The music deserves its own paragraph simply because it ranks among the best music in any game on any platform. Once again, the soundtrack has a gothic feel to it, but it avoids being slow, lethargic, and worst of all unentertaining. It's as if the composer meshed Mozart with a 5-piece drum set, creating themes that are eerie and up-tempo. They also seem to alternate mood from tense to relaxed during the first five stages, which adds to the tension while not sounding like a drill sergeant commanding us to blaze through the game.
The only true technical problem is a theme that carries on throughout the series, and is mentioned by many, and that is the play control. Two things in particular are touched upon; for one thing, Simon leaps back the video equivalent of 5 feet whenever he takes a hit. This would not be such a problem, if certain areas of the game were not so acrobatic in the objective. Alas, the novice to intermediate player will see many of his lives wasted in the second level, colliding with a Medusa head (whose kind you will soon learn to despise) and plummeting to your doom (despite the fact that you just traveled across a span of flooring directly below these chasms.) Secondly, and arguably most frustrating, is the fact that the direction of Simon's jumps must be dictated before the button is pressed, and cannot be changed once performed. In other words, you must be walking left in order to jump left; otherwise you'll jump straight up. Also, jumps come in one size, thus you cannot simply hop over a small obstacle to overcome it; rather you must jump from a distance away. Both of these faults detract from the controllability of the game, but gratefully their need is not large enough to merit an even lower score.

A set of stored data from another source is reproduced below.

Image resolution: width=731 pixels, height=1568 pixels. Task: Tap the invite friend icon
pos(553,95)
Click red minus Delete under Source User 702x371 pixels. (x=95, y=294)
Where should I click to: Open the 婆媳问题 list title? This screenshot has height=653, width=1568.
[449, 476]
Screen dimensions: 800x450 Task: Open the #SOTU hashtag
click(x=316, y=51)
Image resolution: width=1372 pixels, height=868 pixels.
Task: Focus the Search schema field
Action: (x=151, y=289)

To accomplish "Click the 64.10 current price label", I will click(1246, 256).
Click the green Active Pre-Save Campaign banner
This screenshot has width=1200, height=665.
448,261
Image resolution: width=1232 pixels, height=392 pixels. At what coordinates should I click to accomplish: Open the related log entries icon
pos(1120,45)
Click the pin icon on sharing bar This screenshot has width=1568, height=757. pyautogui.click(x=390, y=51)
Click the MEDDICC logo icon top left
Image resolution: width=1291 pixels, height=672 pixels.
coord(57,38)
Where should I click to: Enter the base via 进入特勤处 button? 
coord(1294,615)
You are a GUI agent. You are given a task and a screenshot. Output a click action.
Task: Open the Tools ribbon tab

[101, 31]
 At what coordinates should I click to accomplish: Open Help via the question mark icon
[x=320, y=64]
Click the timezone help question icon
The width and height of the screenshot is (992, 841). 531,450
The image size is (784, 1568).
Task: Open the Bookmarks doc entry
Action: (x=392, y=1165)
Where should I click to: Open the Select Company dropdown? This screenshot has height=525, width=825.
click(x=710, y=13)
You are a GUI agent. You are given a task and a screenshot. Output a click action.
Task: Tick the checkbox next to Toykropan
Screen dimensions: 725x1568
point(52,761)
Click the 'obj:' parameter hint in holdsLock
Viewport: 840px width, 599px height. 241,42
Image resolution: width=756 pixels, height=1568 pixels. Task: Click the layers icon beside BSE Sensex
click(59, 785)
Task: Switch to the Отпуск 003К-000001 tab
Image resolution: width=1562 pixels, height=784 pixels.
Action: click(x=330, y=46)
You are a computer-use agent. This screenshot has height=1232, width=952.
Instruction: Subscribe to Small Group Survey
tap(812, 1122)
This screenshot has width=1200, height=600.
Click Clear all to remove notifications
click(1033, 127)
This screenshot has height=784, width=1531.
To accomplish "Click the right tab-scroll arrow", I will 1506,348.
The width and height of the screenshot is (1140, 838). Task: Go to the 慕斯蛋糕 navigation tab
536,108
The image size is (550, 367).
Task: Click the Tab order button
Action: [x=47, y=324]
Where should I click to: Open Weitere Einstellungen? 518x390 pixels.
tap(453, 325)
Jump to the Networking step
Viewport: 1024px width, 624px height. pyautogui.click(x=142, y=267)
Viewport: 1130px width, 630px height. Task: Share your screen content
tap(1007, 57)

The game is relatively short - only 6 levels - so to ask for a smooth learning curve would be asking much of this game. Still, adding just one more area would not have been a gross request. Levels 1 and 2 are pretty easy, but thereafter the challenge gets much more strict. One facet of the challenge still bugs me - the method of taking away life. Rather than base how much of Simon's life is taken away upon taking a hit on the potency of the enemy, the game draws its results on which area you're playing in. Thus taking a hit in level 5 takes more energy than a hit in level 2, even if you've been hit by the same enemy. This makes absolutely no sense to me; why would a hit by a bat take away just as much life as being clocked in the head by an axe?
Thus, the game is a mite more frustrating than it should be. Game shortness I can forgive; a life meter that is vanquished after 4 late-level hits I can't. The overall feel of the game makes the first three levels a heck of a lot of fun to play, but later on the challenge is simply too much to bear. And unlike other people, I can beat Frankie in level 4, so that problem goes by me without a hitch. The special weapons were certainly a step in the right direction, but most of the time one may tend to hoard their hearts for the final boss, so their effect is somewhat lost.
The plot is certainly bare-bones: Dracula's being a hemorrhoid, and it's up to Simon - the assigned member of the vampire-slaying Belmont family - to head into the castle and get him to see the light. (Anyone who got that joke receives my hearty congratulations.) Still, the resources of Transylvania had been untapped by other companies, and kudos should be paid to Konami for snatching them up and using them efficiently.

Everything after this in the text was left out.